Carbon catabolite repression on the Rgg2/3 quorum sensing system in Streptococcus pyogenes is mediated by PTS and Mga.

Streptococcus pyogenes, also known as group A Streptococcus or GAS, is a human-restricted pathogen causing a diverse array of infections. The ability to adapt to different niches requires GAS to adjust gene expression in response to environmental cues. We previously identified the abundance of biometals and carbohydrates led to natural induction of the Rgg2/3 cell-cell communication system (quorum sensing, QS).
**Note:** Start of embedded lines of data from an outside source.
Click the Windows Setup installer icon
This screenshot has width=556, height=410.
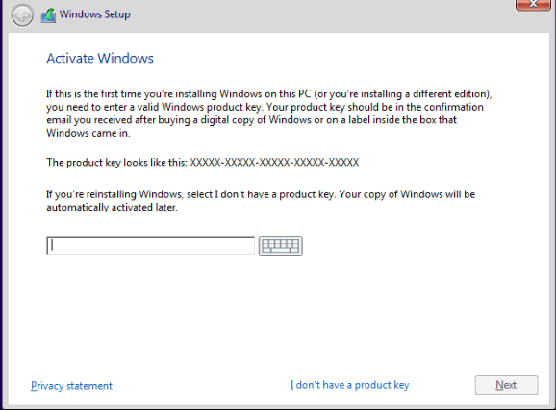pyautogui.click(x=48, y=15)
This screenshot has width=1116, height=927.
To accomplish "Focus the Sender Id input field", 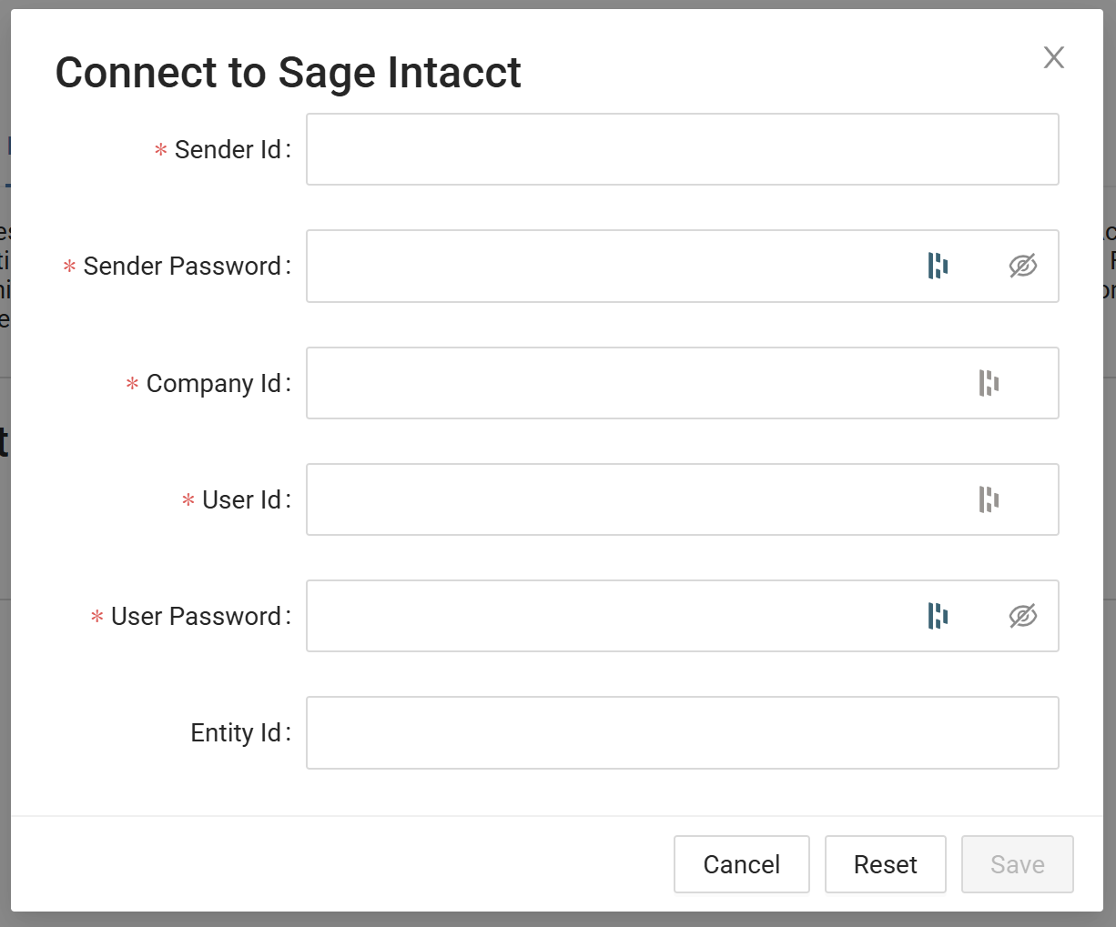I will pyautogui.click(x=682, y=149).
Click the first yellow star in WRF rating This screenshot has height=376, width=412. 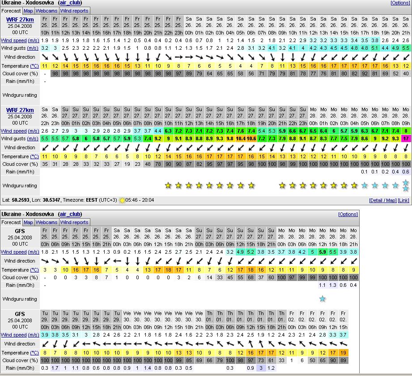(168, 186)
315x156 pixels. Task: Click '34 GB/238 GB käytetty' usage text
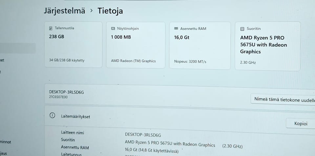[x=67, y=60]
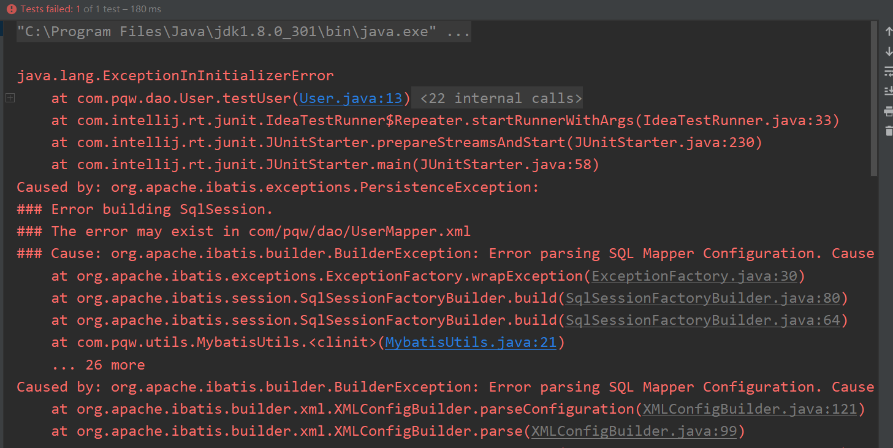Toggle Use Soft Wraps in console
Screen dimensions: 893x448
coord(888,71)
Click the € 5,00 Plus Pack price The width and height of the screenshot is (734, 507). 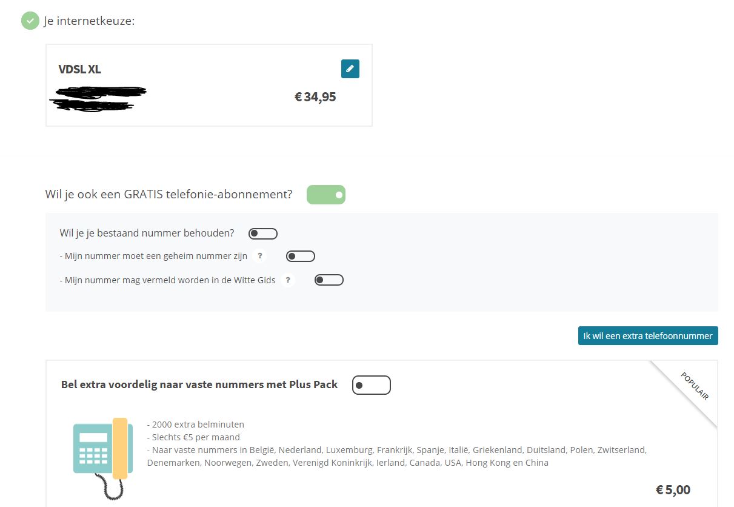pyautogui.click(x=673, y=490)
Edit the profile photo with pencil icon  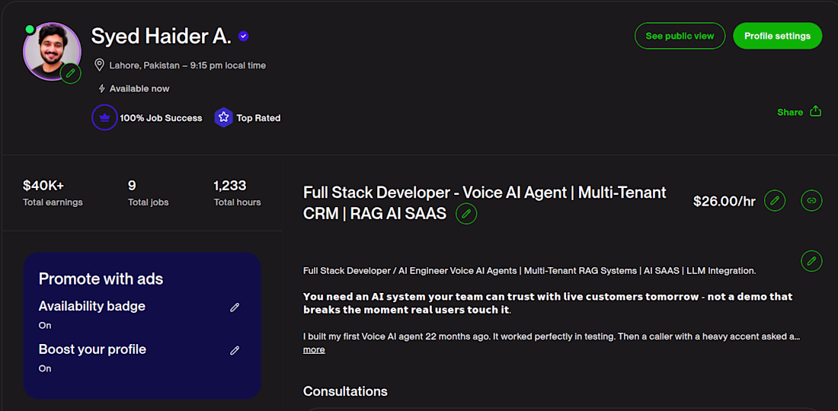coord(71,73)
Here we determined the mechanism by which the Rgg2/3 QS system is stimulated exclusively by mannose and repressed by glucose, a phenomenon known as carbon catabolite repression (CCR). Instead of carbon catabolite protein A, the primary mediator of CCR in Gram-positive bacteria; CCR of Rgg2/3 requires the PTS regulatory domain (PRD)-containing transcriptional regulator Mga. Deletion of Mga led to carbohydrate-independent activation of Rgg2/3 by down-regulating rgg3, the QS repressor. Through phosphoablative and phosphomimetic substitutions within Mga PRDs, we demonstrated that selective phosphorylation of PRD1 conferred repression of the Rgg2/3 system. Moreover, given the carbohydrate specificity mediating Mga-dependent governance over Rgg2/3, we tested mannose-specific PTS components and found the EIIA/B subunit ManL was required for Mga-dependent repression. These findings provide newfound connections between PTS , Mga, and QS, and further demonstrate that Mga is a central regulatory nexus for integrating nutritional status and virulence.